All providers would by now be aware that the Royal Commission has written to “larger providers” with an invitation to provide an early written submission. Here are some of the key issues to come out of that letter:
1. This is an invitation only.
The Commissioners have extensive coercive powers under which they can order providers to give information but have not used them in this initial letter. There is therefore no legal obligation on providers to respond.
However, failing to respond could come back to haunt providers if evidence is subsequently given to the Commission by a care recipient’s family or the Aged Care Complaints Commissioner. From both a legal and reputational perspective, it would be far better to be open and transparent from the outset.
This is also an opportunity for providers to give the Commissioners feedback on exactly what providers believe to be the problems within the aged care system. The more providers remind them of the findings and recommendations of the many other inquiries into aged care, the better chance there is of those findings being finally acted on.
2. Personal information should be protected.
This initial invitation does not give providers any protection from releasing personal and health care information about care recipients or other people involved in delivering care. Providers should therefore ensure that they do not release information which they are otherwise prohibited from releasing.

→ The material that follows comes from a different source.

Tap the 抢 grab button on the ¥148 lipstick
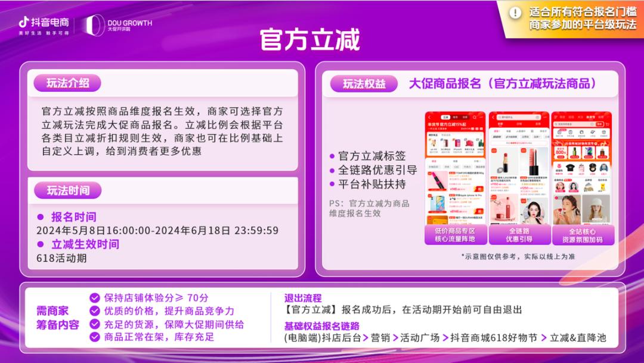Image resolution: width=644 pixels, height=363 pixels. click(479, 189)
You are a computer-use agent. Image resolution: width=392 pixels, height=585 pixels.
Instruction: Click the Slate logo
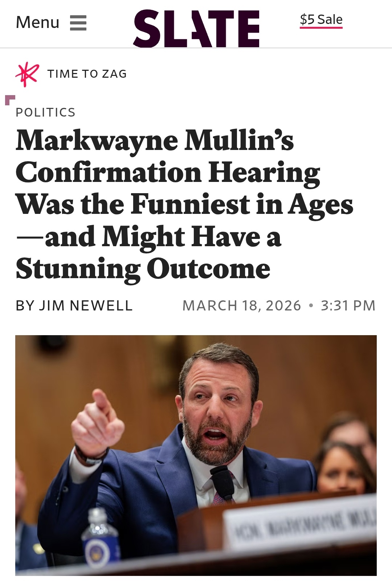(196, 28)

3. What is substandard care?
Question 1 in the Commissioners’ letter asks providers to list details of “any occasion when your service or outlet has provided substandard care” in the period since 1 July 2013. This terminology has been taken directly from the Commission’s terms of reference with the first matter that it was asked to inquire into being:
“the quality of aged care services provided to Australians, the extent to which those services meet the needs of the people accessing them, the extent of substandard care being provided, including mistreatment and all forms of abuse, the causes of any systemic failures, and any actions that should be taken in response;”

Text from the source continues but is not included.